【南米選手権】久保建だけじゃない 欧州クラブが森保ジャパン五輪組にオファーラッシュ

2019年06月22日 16時30分

三好は一気に世界に名を売った(ロイター)

 五輪組が大量流出へ――。南米選手権(ブラジル)1次リーグC組の日本代表は20日(日本時間21日)、ウルグアイに2―2のドローで勝ち点1を手にした。五輪世代チームで「10番」を背負うMF三好康児(22=横浜M)が2ゴールを挙げる活躍を見せたが、MF久保建英(18=レアル・マドリード)をはじめとする五輪世代に欧州クラブは熱視線を注いでおり、今後の活躍次第ではオファーが殺到しそうだ。

 若手メンバー中心の森保ジャパンでは、18歳でA代表デビューを果たした久保は今夏のRマドリード入りが決定。世界中から熱視線が注がれている一方、欧州クラブが注視するのは久保だけではない。今回、A代表初選出となった13人の東京五輪世代にも関心が寄せられているという。

 J1クラブ幹部は「ここ数年の傾向として、欧州クラブは、すでにバリバリ活躍している中堅の日本選手よりも、20歳前後の若い日本人選手の獲得にしか興味はないようだ。安く買って自分たちで育てて、ビッグクラブに高く売る。それが狙いだから。香川(真司=30、ベシクタシュ)とか長友(佑都=32、ガラタサライ)とかみたいにね」と話している。

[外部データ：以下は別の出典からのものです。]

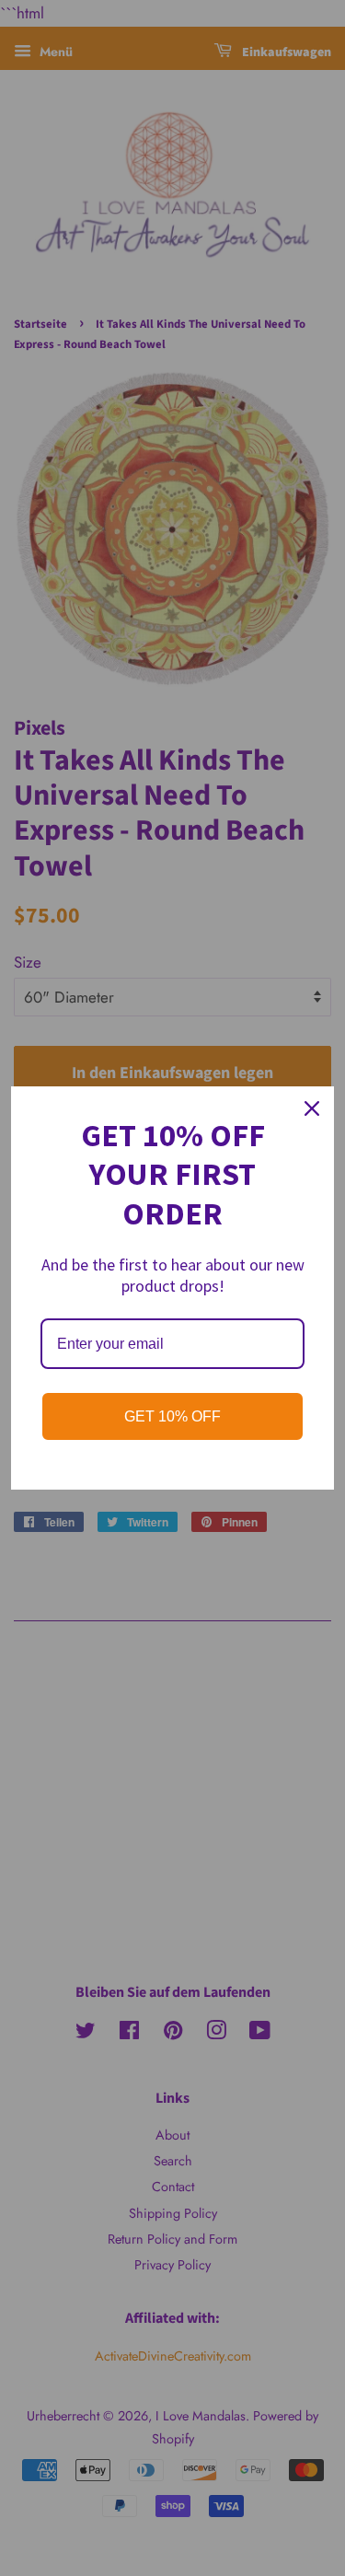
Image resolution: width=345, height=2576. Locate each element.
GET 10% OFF (172, 1416)
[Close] (312, 1108)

 実際に、DF冨安健洋は19歳でベルギー1部シントトロイデンに移籍し、DF板倉滉(22)はイングランド・プレミアリーグのマンチェスター・シティーと契約(現在はレンタルでオランダ1部フローニンゲン所属)したように、若くして海外進出を果たした選手が多く、今大会でも欧州クラブの“青田買い”が進むというわけだ。

 すでに欧州クラブは南米選手権に参戦している日本の五輪世代の選手に興味津々。J1鹿島で今季から背番号10を託されたMF安部裕葵(20)、松本のエースに成長した快速FW前田大然(21)には、すでに多くのクラブが接触し、スペイン1部バルセロナも興味を示している。この日、大活躍した三好も今後の活躍次第で正式オファーが届くのは間違いないだろう。

 森保一監督(50)も今大会で選手が活躍すれば、海外進出への近道になるとの認識を示している。1次リーグ初戦チリ戦(17日=同18日)前の会見で「南米選手権という舞台で戦うということは経験の浅い選手には学ぶことが多い。チャレンジ精神を持って、この大会での経験をもとにステップアップを果たしてほしい」と後押しした。

 第3戦エクアドル戦(24日=同25日)で決勝トーナメント進出を決めれば、注目度も高まる。今夏の欧州移籍期限は原則8月31日まで。南米選手権後には、有望な五輪世代の若手イレブンが欧州へ移籍する可能性は高そうだ。